Computer World –
Psychologically speaking, the word secure means "free of worry, doubt or apprehension." Technologically speaking, it means "safe from intrusion or attack." Consumers, however, must be secure in both senses of the word -- at least if they're going to shop on your Web site. Today's online consumers worry about the security and privacy of personal information such as credit card numbers, as well as their buying patterns and preferences. That's why clear customer communication ("talking the talk") and proactive privacy practices ("walking the walk") are both vital to building consumer trust -- and increasing business online. The keys to privacy include the following:
Notice: Post policies and practices on your Web site -- and follow them. Say what you do, and do what you say.
Choice: Offer consumers options before using the information they provide for any purpose other than completing a sale. Make these choices clear, and let consumers know the value of participating fully, such as signing up to receive tailored offers and specials. Make them an offer they can't refuse.
Security: Guard customer information by moving databases and transaction records off Web servers to protected subnetworks and back-end systems. And take steps to prevent hackers from kidnapping information and holding it for ransom. For example, American Express' Private Payment offering allows cardholders to use a one-time card number that is of no use after a sale is completed.
Access: Allow customers to see, as well as update, their accounts online. Also, let them change their choices as they please in their accounts and profiles.
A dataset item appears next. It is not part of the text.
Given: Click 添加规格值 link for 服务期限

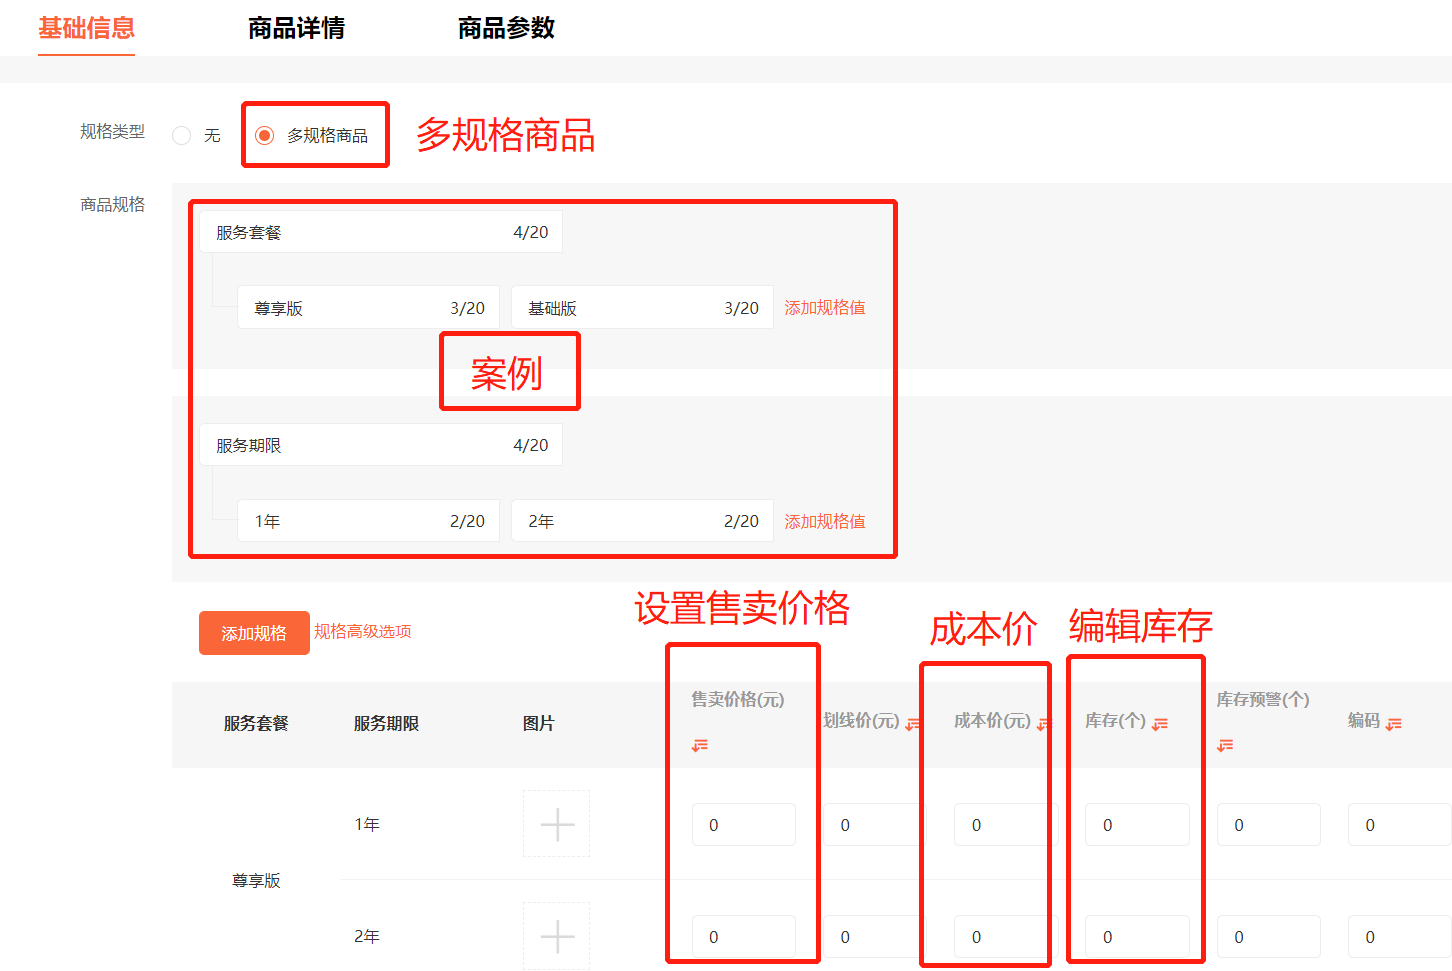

Accountability: There are three options:
- Do it yourself. This is the "trust me" approach. While lesser-known players need to do this carefully, big brands may be able to stop here due to the level of trust their brands have already earned. Nevertheless, everyone needs to abide by the industry standards established by groups like the Online Privacy Alliance and Direct Marketing Association.
- Kits. This is the "I'm-taking-it-to-another-level" approach. Privacy seal programs such as TRUSTe are the main example. They provide a standard for online privacy practices and offer business and consumer forums for dispute resolution if a problem arises.
- Assured practices. This level complements the others. By adopting this approach, your customers are assured that you publish and live by your practices. In addition to meeting established standards, possibly those set by the privacy seal programs, this approach requires an independent verification of your policies, practices and protections to assure that you're actually doing what you say you're doing. The accounting industry has established criteria and processes that provide for disciplined review, a high level of assurance and an opinion from a leading professional services firm on your privacy practices and other topics, including security and transaction integrity. Extending this assurance practice to cover shipping policies, return policies and customer service can further increase trust. During the holidays, consumers need to get what they order in time for the gift giving. This is why the Federal Trade Commission focused this past holiday season not only on privacy and security but also on promises made about delivery.
There is a wide spectrum of options to enhance your prrivacy position both operationally and in the eyes of the consumer. But the bottom line is that you deliver on your promises to the consumer from hisperspective, not yours.
By enhancing the way you approach privacy in terms of your policy, your ability to execute that policy and your communication of that policy, you'll earn consumer confidence and trust. And by elevating your brand in the eyes of consumers, you'll be positioned to gain repeat customers, competitive advantages and reduced
e-commerce risk. Indeed, privacy and security are not just about protecting information; rather, they're about making your online business work.